The devotional scenes on the ghats are therapeutic. You’ll see spectacular temples in the backdrop exude aristocratic opulence while the riverbank is an ironic melange of chaos and calm. Pilgrims take a dip in the sacred river to wash away past sins and attain moksha – liberation from the cycle of rebirth. Apart from devotees, the ghats are mobbed by sages, sadhus, beggars, and vendors. The spiritual capital boasts radiant hypnotism that sets it apart from all other destinations across the globe.
You’ll find that Varanasi is pretty intense, where daily cremations are the norm and rituals of death take place openly. The cultural immersions are not for the faint-hearted. However, the land is captivating once you get through the initial culture shock.
Here are the 10 tips for women travelling to Varanasi:
1. Best time to visit
Varanasi has a humid subtropical climate that fluctuates in the summer and winter months. If you want to explore the cultural side, winter is the best time to visit. From Dev Deepawali to Ram Leela, and finally Holi, the city unravels the age-old traditions that depict sheer magnificence. In addition, the River Ganges is filled with migratory Siberian birds that add vibrancy to everything. November to March constitutes the cooler months and the temperature drops down to 5°C.
Summers are humid and the temperature fluctuates between 32°C and 46°C. May and June are the hottest months, making it difficult for excursions and sightseeing. There are occasional rain showers and a walk along the Ganga Ghats after sunset feels refreshing.

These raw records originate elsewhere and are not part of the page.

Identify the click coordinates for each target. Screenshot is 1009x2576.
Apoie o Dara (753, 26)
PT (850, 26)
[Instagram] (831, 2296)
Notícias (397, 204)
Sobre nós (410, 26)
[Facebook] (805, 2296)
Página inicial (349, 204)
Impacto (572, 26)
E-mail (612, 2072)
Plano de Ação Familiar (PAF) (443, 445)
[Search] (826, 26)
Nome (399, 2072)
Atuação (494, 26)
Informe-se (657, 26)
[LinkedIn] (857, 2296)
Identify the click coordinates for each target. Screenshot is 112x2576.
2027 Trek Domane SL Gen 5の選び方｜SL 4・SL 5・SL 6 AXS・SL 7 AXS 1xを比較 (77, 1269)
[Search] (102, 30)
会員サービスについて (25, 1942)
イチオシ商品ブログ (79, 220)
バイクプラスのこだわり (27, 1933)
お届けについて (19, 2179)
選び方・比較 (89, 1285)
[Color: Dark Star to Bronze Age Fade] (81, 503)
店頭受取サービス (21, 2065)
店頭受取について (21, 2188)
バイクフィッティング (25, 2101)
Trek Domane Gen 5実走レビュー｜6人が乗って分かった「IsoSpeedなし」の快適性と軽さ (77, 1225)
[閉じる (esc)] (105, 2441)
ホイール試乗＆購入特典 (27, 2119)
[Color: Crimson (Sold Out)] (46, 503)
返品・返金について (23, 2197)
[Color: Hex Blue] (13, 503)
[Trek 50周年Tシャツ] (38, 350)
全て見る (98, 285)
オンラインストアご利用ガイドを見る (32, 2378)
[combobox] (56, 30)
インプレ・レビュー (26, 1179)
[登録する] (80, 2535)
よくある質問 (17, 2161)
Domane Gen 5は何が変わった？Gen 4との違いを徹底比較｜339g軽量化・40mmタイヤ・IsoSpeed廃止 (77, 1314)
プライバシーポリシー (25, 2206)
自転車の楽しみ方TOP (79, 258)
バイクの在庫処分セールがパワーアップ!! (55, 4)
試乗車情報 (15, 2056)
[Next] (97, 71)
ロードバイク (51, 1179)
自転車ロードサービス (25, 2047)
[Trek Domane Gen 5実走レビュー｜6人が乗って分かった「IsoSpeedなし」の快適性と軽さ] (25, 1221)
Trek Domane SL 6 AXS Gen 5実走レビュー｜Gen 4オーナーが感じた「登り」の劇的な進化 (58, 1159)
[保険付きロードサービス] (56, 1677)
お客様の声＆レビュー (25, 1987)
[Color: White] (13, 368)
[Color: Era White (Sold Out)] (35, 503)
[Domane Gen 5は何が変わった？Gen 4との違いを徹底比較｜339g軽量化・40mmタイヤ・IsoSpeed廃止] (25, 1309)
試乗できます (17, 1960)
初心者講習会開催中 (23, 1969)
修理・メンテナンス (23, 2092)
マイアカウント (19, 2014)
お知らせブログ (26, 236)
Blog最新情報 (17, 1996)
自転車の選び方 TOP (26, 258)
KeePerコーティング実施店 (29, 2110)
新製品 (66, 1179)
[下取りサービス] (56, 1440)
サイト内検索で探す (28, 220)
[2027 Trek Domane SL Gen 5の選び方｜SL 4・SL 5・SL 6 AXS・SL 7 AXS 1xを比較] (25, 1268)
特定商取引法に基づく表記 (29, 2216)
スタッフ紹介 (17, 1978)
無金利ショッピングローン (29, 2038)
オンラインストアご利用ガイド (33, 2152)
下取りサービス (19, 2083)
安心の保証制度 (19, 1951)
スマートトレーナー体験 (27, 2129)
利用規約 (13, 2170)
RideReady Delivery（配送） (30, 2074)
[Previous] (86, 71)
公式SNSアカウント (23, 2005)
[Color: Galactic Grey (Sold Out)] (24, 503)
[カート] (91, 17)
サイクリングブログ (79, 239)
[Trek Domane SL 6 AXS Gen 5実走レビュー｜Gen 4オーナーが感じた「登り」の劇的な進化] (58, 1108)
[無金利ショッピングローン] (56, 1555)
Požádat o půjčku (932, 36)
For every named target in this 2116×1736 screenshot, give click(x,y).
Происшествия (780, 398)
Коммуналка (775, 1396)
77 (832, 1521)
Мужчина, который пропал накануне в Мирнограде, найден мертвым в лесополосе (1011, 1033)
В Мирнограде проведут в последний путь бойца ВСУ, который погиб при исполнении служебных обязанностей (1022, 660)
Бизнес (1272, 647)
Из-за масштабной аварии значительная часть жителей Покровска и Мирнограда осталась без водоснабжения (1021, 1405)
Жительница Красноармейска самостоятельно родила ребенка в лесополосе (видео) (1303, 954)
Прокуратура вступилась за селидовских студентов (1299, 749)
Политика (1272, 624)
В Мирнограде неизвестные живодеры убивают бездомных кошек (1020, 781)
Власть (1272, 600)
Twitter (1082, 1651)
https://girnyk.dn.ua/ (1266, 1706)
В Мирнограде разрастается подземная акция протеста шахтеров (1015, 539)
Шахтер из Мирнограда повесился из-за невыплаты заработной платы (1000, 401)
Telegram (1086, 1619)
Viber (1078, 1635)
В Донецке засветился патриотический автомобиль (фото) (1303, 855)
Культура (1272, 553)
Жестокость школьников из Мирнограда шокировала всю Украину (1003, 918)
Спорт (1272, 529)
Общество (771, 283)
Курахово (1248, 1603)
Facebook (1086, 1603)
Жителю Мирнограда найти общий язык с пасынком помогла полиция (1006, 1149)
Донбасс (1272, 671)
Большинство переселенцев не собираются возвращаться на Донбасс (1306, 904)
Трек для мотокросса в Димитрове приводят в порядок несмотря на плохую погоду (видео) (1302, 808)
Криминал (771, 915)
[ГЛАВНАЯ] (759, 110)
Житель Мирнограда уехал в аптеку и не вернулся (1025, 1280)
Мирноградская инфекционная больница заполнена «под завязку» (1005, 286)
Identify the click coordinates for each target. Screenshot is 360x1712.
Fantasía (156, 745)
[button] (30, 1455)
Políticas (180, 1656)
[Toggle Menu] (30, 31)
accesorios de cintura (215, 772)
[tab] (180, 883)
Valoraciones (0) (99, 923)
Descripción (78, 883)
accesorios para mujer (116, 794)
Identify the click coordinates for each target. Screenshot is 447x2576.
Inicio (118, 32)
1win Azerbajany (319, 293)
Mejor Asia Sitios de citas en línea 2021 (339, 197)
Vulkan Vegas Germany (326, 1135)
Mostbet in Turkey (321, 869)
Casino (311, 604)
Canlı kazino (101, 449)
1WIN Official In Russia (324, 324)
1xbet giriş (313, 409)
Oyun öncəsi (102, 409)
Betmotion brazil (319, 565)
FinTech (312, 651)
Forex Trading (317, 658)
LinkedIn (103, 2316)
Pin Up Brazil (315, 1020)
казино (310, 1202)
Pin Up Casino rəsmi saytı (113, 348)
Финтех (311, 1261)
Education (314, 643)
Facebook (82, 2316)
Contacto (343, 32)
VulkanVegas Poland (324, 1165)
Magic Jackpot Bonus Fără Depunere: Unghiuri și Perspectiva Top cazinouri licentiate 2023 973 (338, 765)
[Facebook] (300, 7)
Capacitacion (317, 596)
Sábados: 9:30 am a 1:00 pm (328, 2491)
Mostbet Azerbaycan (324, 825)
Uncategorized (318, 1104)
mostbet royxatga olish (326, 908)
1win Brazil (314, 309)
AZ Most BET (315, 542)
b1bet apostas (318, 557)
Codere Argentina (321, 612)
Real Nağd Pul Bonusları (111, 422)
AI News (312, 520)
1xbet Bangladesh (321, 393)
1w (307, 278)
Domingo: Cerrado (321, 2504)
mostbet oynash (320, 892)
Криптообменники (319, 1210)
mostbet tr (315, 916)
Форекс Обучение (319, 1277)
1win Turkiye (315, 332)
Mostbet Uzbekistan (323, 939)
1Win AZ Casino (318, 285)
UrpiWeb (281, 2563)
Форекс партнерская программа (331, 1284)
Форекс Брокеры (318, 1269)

The monsoon season in Varanasi lasts from July till September, when the region receives moderate to heavy rainfall marked by frequent showers. Temperatures are pleasant and within the 25°C to 30°C range. Thanks to the rain, Varanasi gets drenched in verdant foliage. It’s the perfect time to bask in the glory of the tumultuous Ganges and admire the sights.
2. Getting around
There are two main options to get around Varanasi – bicycle rickshaws and auto rickshaws. They’re not usually available in the bylanes, but once you’re on the main street, they’re everywhere. Try to negotiate the price before a ride.
Hiring a cab is also convenient for exploring the city. An air-conditioned taxi is the most suitable option for excursions and day trips in the ruthless summer and prices usually start from INR1,000 (approximately USD14.40). If you prefer driving around yourself, there are a number of car rental agencies in Varanasi from where you can hire them.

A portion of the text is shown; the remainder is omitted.